Exercise aim
Please copy everything from "In general, the" down to "estimates, Burwen said." in the Kenai River sonar article, changing "regulate" to "manage".

Major fishery management decisions depend on the counts of fish entering the Cook Inlet rivers -- decisions like commercial openings, sports bag limits, catch-and-release, emergency closures and long-range run forecasts.
The Alaska Department of Fish and Game maintains two types of sonar fish counters in the Kenai River and works constantly to improve their accuracy.
However, how accurate the salmon counts really are remains unknown.
The science of salmon counts on the Kenai is a work in progress, said Debbie Burwen, a Fish and Game fisheries biologist in Anchorage specializing in sonar.
"At times it has been such a controversial thing," she said. "There is nothing else we have that can give us the in-season information."
The state has a sonar counter for sockeyes at River Mile 19, where conditions for counting are good. The counter for kings is at Mile 8.6, down in the estuary. Tides create challenges for the counter, but its location takes in all the habitat for kings, which may spawn or get caught low in the river.
The two counters use totally different sonar systems, Burwen said.
One problem has been distinguishing between the types of salmon. The early and late runs of sockeyes and kings have similar timing and, at the end of their second runs in August, silver and pink salmon enter the river and add to the confusion.
In general, the concern has been to regulate fishing to preserve all types of fish. A small error in classifying sockeyes can lead to big errors in king estimates, Burwen said.
"We are looking for very few chinooks in with the sockeyes," she said. "(King specialists) are looking for the needles; (the sockeye biologists) are looking for the haystack."
The sonar system has been revamped since the mid-1990s.
The sockeyes tend to run near the riverbank, the kings in the middle. The sockeye counter is a Bendix system dating back to the 1960s and focusing on the river's edge. This year, a new, state-of-the-art system to replace it is being tested on site.
The king counter estimates size and looks for fish in the middle of the river. It began producing data in 1987.
In 1995, a new split-beam sonar was installed to improve the king counts. It allows biologists to track targets in three dimensions and see their direction of travel. But it is labor intensive, requiring technicians to follow traces of dots on a computer screen for each fish.
That year two studies -- one using live fish on lines and the other using a net in the river -- checked the results of the counter.
In 1996 and 1997, the department followed up with a telemetry study. Biologists marked king salmon with radio tags and traced them up the river.
"What we found was the sonar tended to be biased about 25 percent high," Burwen said.
In response to the problem, the biologists sought to improve their counts. They looked for an alternative site for the counter but were unable to find one.
More successfully, they began a standardized netting program to give an independent measure of what was coming up the river. It has proven the most cost-effective way to cross check the numbers. This year, Fish and Game has nets out seven or eight hours a day to detect when sockeyes are running up the middle of the river and skewing the king counts, she said.
"We use the information from our nettings to adjust the estimates down," Burwen said.
She anticipates more improvements in the coming years.
Advances in computer software will allow Fish and Game to automate the king counter to lower costs and improve accuracy. Advances in acoustics will improve the ability to discriminate among salmon types.
The sonar team will know in December if they will get grant funding to push ahead on the advances in 2002.
"I'm pretty proud to say that we remain in the forefront with respect to conducting this type of research," Burwen said.
Despite its flaws, the fish-counting sonar is the best tool for the job at this time. It is improving and it is providing crucial information, she said.
"Most people feel very good about the sonar readings through most of the run," she said.

Extracted information
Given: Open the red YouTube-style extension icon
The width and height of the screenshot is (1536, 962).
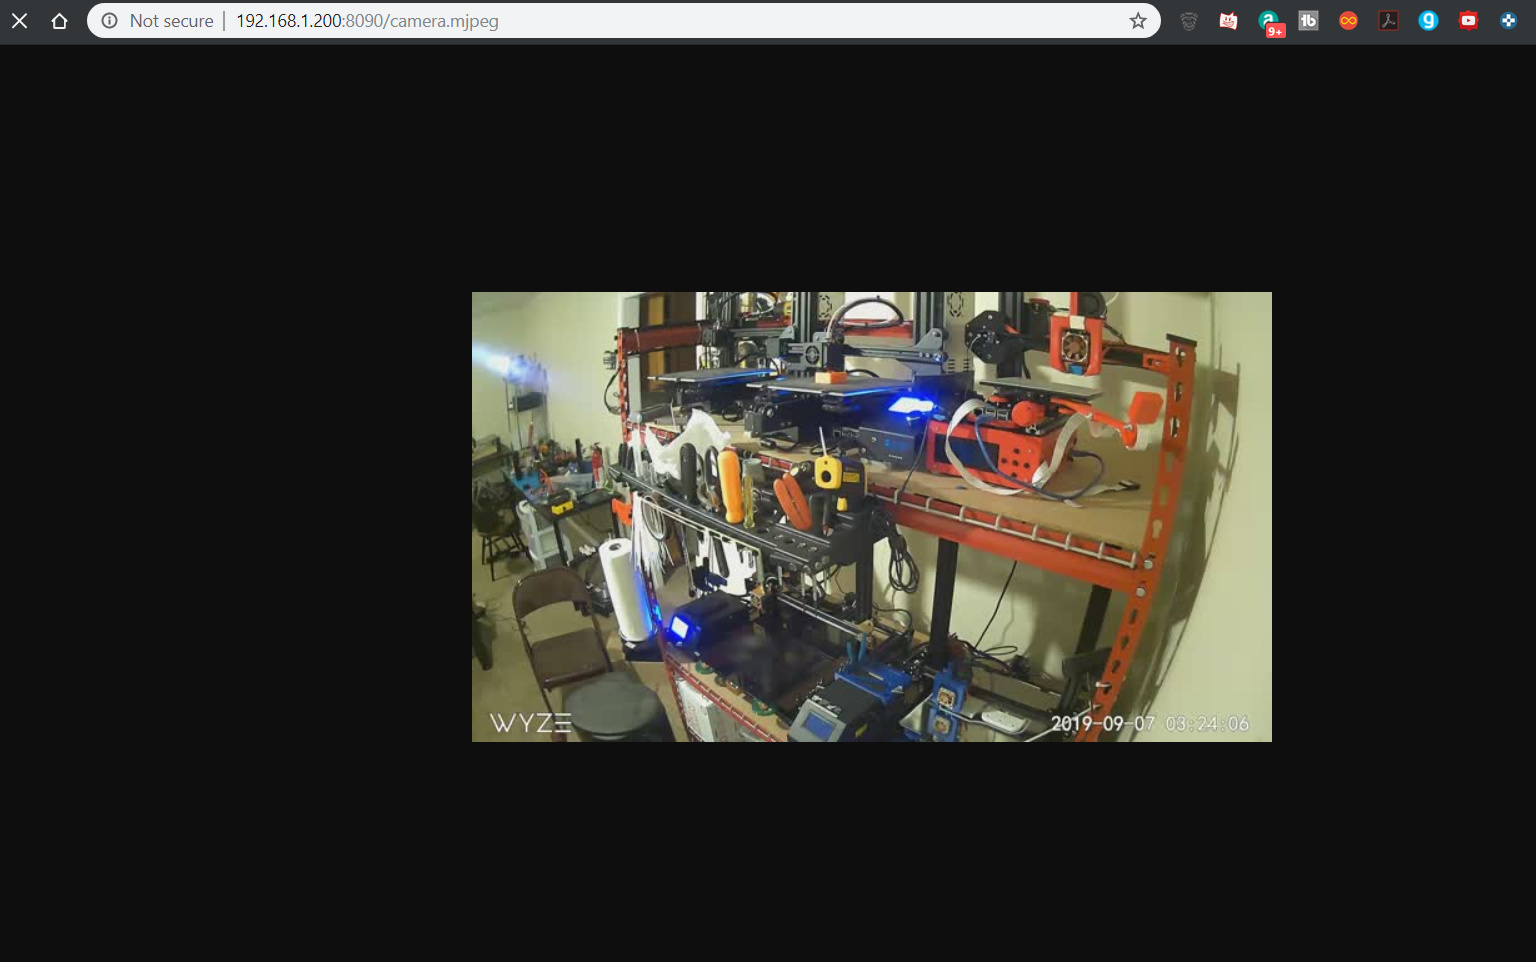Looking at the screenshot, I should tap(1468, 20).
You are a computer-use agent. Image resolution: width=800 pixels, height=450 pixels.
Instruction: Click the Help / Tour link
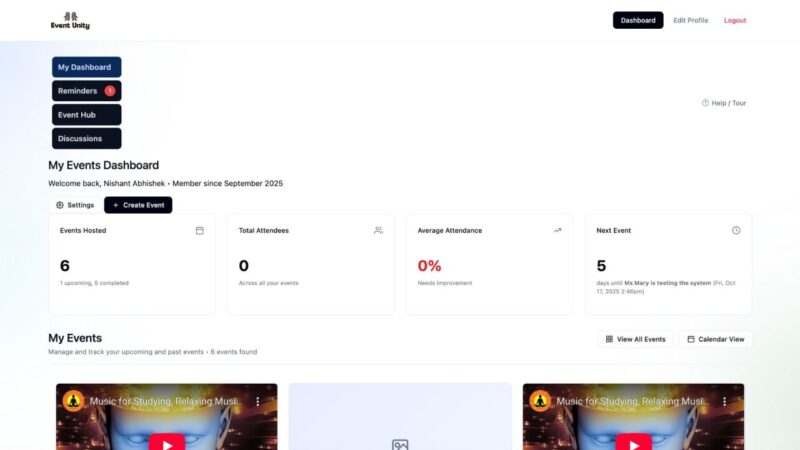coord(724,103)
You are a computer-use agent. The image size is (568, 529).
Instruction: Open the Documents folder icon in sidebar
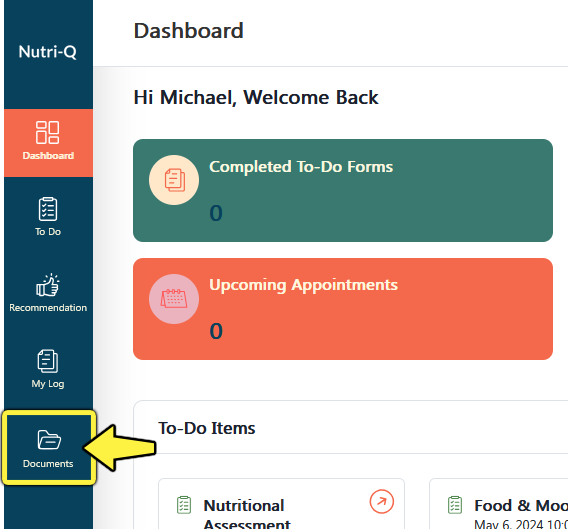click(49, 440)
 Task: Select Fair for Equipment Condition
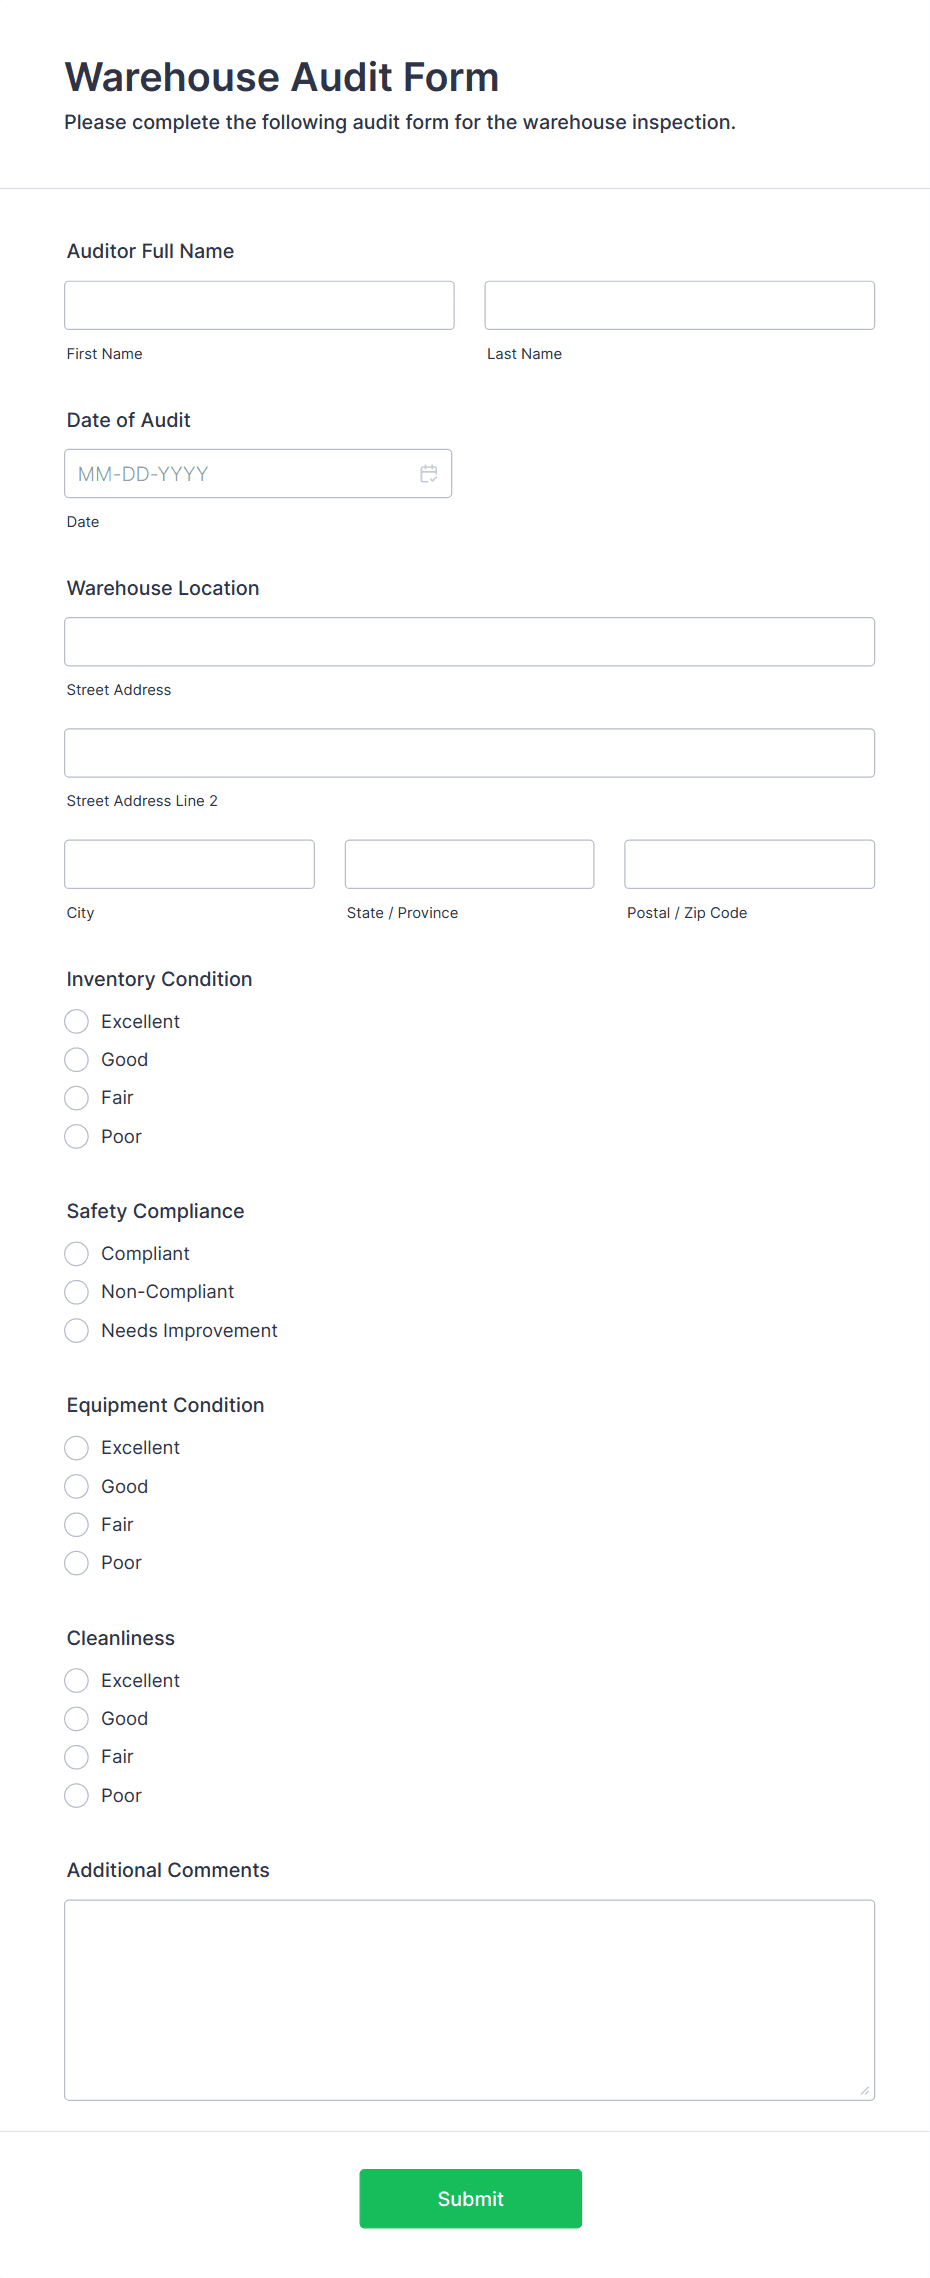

Expected output
In general, the concern has been to manage fishing to preserve all types of fish. A small error in classifying sockeyes can lead to big errors in king estimates, Burwen said.